The most recent smuggling acts mentioned in the draft involve a huge, 4,000-kilo (8,800-pound) load imported into the United States through Cuba in August 1988 and a 480-kilo (1,060-pound) load sent through in early 1989.

The draft indictment, like Castro's drug trials of 1989, locates the heart of the alleged Cuban drug conspiracy in a secret section of the Interior Ministry charged with smuggling needed technology out of the United States in defiance of the U.S. trade embargo with Cuba.

INSIDE INTERIOR MINISTRY

The drug shipments were coordinated by the "MC" - Moneda Convertible (Convertible Currency) - an elite intelligence group within the Cuban Interior Ministry which Raul Castro controls, the draft states.

Seven Interior Ministry operatives convicted by the Cuban military court in 1989 are named in the Miami draft indictment: Col. Antonio de la Guardia, Lt. Col. Alexis Lago Arocha, Maj. Amado Padron Trujillo, Maj. Antonio Sanchez Lima, Capt. Rosa Maria Abierno Gobin, Capt. Jorge Martinez Valdes and Capt. Eduardo Diaz Izquierdo. De la Guardia, Padron and Martinez were executed. Lago, Sanchez and Diaz were sentenced to 30 years, Abierno to 20 years.

The draft indictment also mentions an eighth person toppled in Cuba's 1989 drug scandal, then-Interior Minister Abrantes, who was fired for negligence and imprisoned by Castro for not preventing the drug trafficking. He died two years later after a heart attack in his cell.

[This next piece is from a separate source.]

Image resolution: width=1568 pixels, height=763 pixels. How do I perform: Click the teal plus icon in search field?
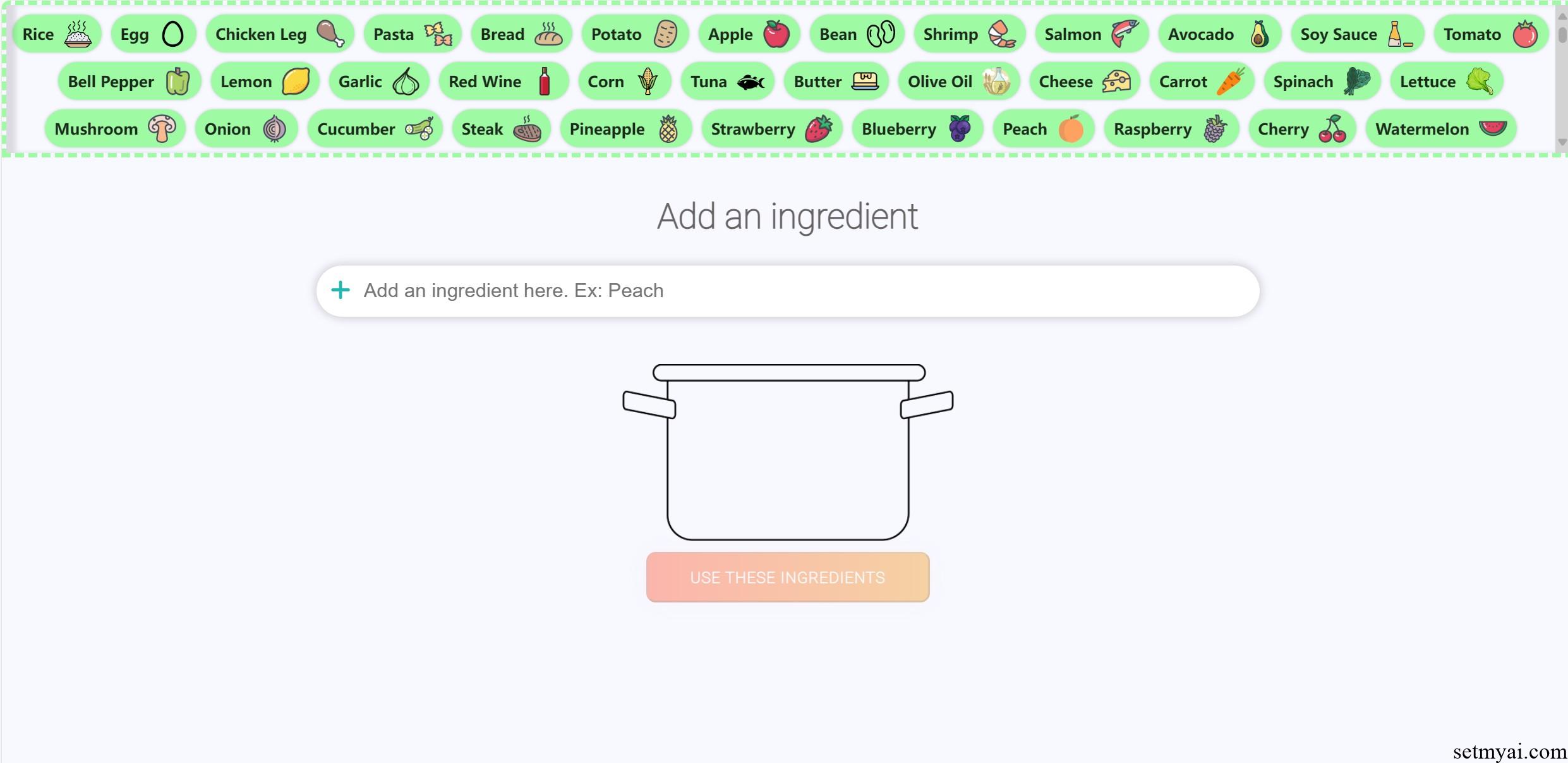(341, 290)
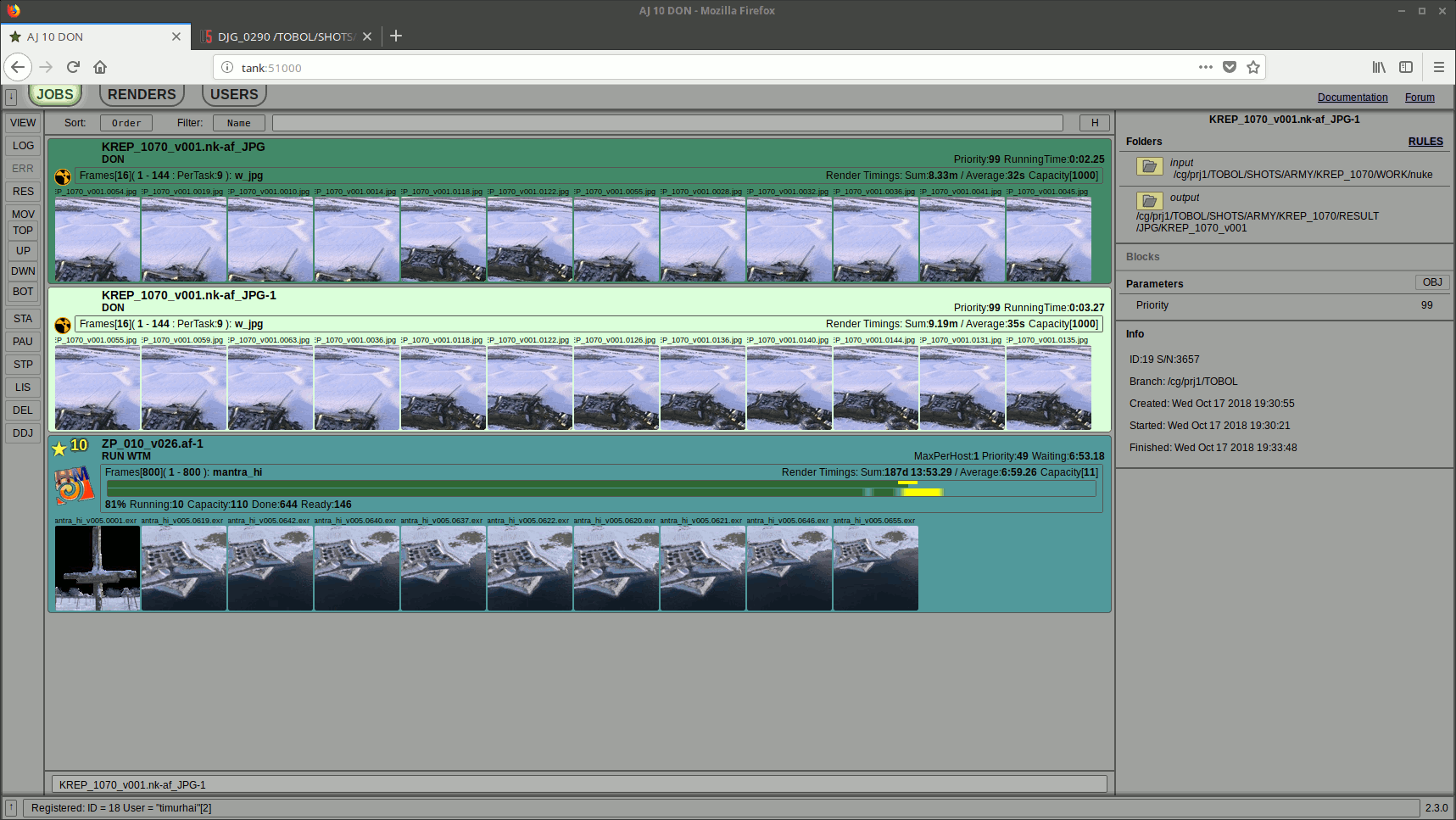The height and width of the screenshot is (820, 1456).
Task: Open the Firefox hamburger menu
Action: 1439,67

The other Interior Ministry officials named in the draft are: Rafael Urra, charged with coordinating smuggling in Barlovento; Col. Armando Urra, brother of Rafael, alleged smuggling coordinator for Cayo Largo; Capt. Leonel Estevez Soto; and Capt. Gabriel Prendes Gomez.

Conspicuous among the names missing from the draft indictment is that of Gen. Arnaldo Ochoa Sanchez, a former commander of Cuban troops in Angola who was emerging as a leader of the military's disaffection with Castro's regime.

Ochoa was charged in the 1989 Cuban trials and executed.